Data section:
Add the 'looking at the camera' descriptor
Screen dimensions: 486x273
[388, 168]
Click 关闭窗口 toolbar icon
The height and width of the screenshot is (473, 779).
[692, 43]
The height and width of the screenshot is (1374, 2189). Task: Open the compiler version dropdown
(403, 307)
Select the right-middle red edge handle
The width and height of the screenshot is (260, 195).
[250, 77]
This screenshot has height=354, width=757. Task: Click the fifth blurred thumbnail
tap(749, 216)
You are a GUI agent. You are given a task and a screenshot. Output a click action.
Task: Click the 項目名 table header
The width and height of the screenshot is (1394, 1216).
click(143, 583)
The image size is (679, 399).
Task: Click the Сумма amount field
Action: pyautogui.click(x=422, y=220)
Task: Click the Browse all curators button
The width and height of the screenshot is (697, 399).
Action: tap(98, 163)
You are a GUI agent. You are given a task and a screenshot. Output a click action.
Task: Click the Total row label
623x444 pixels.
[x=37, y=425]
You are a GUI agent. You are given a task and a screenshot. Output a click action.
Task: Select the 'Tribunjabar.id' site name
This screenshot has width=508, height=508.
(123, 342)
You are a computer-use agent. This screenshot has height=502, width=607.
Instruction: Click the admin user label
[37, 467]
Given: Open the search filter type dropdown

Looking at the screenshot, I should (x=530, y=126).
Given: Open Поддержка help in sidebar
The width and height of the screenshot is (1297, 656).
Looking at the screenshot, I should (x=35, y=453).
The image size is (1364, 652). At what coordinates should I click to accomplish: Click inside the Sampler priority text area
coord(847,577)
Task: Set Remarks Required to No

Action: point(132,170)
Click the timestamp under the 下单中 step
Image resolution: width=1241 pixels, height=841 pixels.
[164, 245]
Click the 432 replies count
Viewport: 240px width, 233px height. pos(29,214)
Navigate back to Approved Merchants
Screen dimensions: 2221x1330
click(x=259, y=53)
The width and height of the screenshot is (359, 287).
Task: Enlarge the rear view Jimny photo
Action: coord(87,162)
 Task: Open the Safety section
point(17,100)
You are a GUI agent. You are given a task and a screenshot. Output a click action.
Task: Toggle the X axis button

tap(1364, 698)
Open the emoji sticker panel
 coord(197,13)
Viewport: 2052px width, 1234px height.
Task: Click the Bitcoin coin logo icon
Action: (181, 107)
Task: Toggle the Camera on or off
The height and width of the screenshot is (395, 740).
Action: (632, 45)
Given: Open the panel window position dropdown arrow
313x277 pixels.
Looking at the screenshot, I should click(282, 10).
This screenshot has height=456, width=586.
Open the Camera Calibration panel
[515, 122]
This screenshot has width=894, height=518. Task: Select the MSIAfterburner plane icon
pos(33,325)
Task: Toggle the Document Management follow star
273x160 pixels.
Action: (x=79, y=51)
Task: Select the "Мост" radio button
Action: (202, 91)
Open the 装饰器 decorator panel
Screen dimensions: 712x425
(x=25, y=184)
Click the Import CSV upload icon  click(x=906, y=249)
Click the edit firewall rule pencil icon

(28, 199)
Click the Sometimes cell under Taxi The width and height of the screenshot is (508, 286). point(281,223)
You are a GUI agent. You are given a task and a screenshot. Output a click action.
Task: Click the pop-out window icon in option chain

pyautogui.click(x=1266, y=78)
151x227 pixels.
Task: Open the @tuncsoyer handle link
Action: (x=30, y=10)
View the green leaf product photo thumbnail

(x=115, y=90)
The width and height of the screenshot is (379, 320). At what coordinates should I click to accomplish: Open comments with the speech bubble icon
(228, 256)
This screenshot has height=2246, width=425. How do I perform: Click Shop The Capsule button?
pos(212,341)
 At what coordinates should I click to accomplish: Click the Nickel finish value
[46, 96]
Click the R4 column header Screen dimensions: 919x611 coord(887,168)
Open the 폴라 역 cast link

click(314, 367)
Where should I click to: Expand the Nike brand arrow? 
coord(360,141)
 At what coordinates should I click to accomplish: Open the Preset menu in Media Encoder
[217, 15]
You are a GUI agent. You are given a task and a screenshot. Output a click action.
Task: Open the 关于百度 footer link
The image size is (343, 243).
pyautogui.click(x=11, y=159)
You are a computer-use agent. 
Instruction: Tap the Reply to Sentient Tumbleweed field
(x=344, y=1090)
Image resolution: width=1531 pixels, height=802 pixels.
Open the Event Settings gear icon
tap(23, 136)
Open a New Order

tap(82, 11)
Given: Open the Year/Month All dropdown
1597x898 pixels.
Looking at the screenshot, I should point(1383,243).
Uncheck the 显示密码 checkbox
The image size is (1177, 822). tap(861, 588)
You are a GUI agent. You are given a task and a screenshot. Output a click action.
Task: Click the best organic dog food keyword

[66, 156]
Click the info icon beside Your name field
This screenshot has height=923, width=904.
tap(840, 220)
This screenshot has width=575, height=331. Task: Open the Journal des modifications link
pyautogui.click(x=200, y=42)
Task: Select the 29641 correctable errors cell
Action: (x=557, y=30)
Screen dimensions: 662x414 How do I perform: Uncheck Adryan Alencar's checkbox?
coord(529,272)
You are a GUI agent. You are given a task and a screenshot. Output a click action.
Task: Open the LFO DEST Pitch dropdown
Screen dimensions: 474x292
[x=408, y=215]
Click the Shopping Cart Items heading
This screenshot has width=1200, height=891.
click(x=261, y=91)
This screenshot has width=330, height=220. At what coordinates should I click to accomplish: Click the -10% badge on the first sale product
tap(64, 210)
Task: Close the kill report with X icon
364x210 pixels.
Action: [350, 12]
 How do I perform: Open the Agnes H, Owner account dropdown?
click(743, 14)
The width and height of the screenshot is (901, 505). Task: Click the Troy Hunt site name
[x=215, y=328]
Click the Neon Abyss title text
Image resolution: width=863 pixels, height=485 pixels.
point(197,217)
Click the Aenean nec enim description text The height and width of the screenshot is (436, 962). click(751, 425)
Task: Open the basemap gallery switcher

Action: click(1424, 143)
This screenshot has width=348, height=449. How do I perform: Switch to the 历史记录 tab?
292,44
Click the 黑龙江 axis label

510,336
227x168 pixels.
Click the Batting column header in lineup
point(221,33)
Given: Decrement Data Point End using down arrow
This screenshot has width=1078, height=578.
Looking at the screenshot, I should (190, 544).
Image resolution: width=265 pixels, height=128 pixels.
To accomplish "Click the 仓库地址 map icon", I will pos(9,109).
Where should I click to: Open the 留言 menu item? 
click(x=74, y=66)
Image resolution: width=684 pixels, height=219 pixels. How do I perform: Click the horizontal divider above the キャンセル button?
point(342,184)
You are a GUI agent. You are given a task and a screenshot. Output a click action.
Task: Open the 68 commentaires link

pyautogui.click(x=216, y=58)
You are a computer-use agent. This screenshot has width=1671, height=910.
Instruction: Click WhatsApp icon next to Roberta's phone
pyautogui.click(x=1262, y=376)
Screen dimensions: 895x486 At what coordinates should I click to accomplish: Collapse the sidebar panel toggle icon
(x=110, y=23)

Objective:
Which of the lines above contain the word "Instruction", counting uppercase and lowercase as different? Gather each such line in full.

Output for this task:
Instruction: Click the admin user label
Instruction: Tap the Reply to Sentient Tumbleweed field
Instruction: Click WhatsApp icon next to Roberta's phone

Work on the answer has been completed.